▶ _DAFTAR TUGAS_:
**a)** Berdasarkan teks tentang momen ikonik di final Piala Dunia, jelaskan mengapa hal-hal luar biasa, kontroversial, dan menarik sering muncul di partai final Piala Dunia.
**b)** Lanjutkan teks tentang momen ikonik di final Piala Dunia mulai dari kalimat terakhirnya.

▶ _TEKS YANG DIBERIKAN_:
────────────────────
Turun Minum Serba-Serbi

Momen-Momen Ikonik di Final Piala Dunia

Selayaknya laga-laga final di ajang sepak bola lainnya, partai pamungkas Piala Dunia tentu diminati oleh jutaan penggila balbalan di seluruh dunia. Sebagai pertandingan penentu, hal-hal luar biasa, kontroversial dan menarik seringkali muncul dari final Piala Dunia.

Dari 20 penyelenggaraan Piala Dunia, ada begitu banyak momen ikonik yang takkan lenyap dari ingatan setiap penggila sepak bola di partai final. Hal serupa pun berpotensi menyeruak lagi dari laga Prancis melawan Kroasia di final Piala Dunia 2018 alias edisi ke-21 ajang sepak bola antar-negara paling megah sejagad ini.
────────────────────
Catatan pencarian elemen

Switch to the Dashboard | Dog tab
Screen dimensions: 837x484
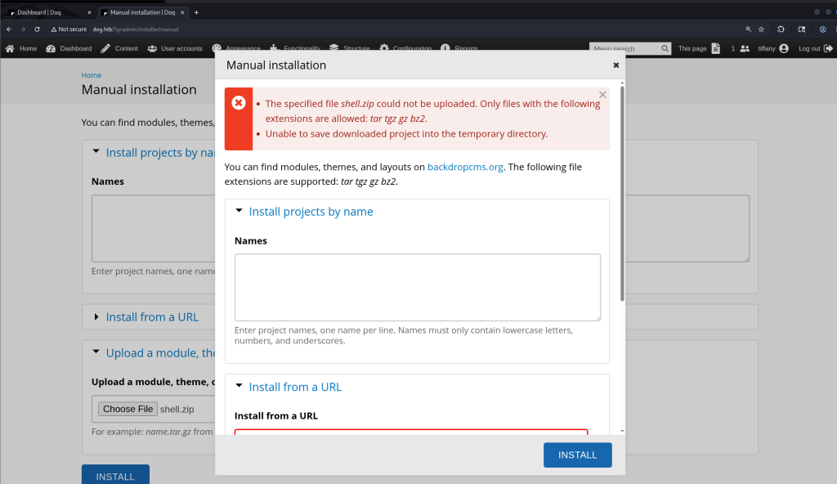(49, 12)
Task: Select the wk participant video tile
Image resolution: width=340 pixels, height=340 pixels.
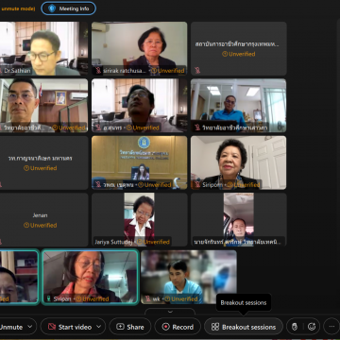Action: [x=189, y=277]
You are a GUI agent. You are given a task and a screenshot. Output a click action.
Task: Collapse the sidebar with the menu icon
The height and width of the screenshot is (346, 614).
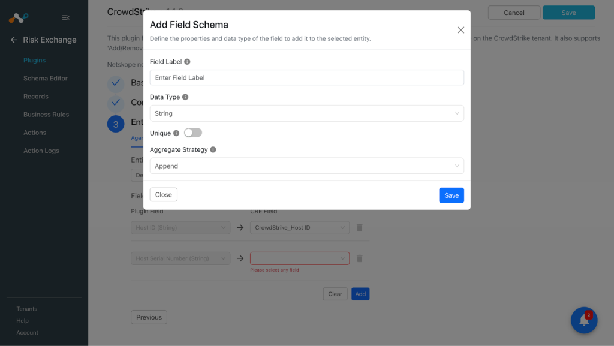click(x=66, y=17)
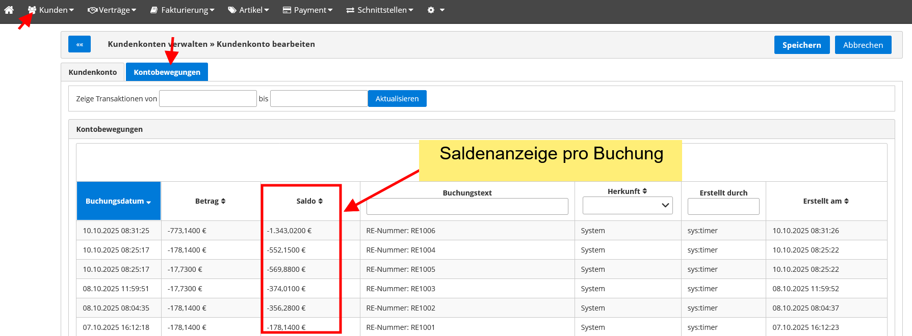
────────────────────
▶ _JAWABAN YANG DIBERIKAN_:
**a)** Hal-hal luar biasa, kontroversial, dan menarik sering muncul di final Piala Dunia karena final merupakan pertandingan penentu.

**b)**
Dalam kesempatan ini, Football Tribe Indonesia akan mengajak pembaca untuk kembali bernostalgia dengan momen-momen ikonik yang pernah tercipta di Piala Dunia. Seperti apa saja, berikut daftarnya:

Pandangan nanar Lionel Messi pada trofi Piala Dunia

Bermain di Stadion Maracana, Argentina dan Jerman, menjadi kubu yang siap berjibaku guna menggondol trofi Piala Dunia 2014. Usai bertanding selama 120 menit, Die Mannschaft akhirnya sukses jadi kampiun karena gol semata wayang Mario Götze pada masa perpanjangan waktu gagal dibalas pihak La Albiceleste.

Namun ketimbang gol kemenangan Jerman dari Götze, hal yang lebih ikonik dari final Piala Dunia 2014 adalah pandangan nanar Lionel Messi, bintang andalan Argentina, terhadap trofi Piala Dunia sebelum menerima kalungan medali perak dari Sepp Blatter yang sukses dijepret oleh fotografer asal Cina, Bao Tailiang dan diberi nama ‘The Final Game’.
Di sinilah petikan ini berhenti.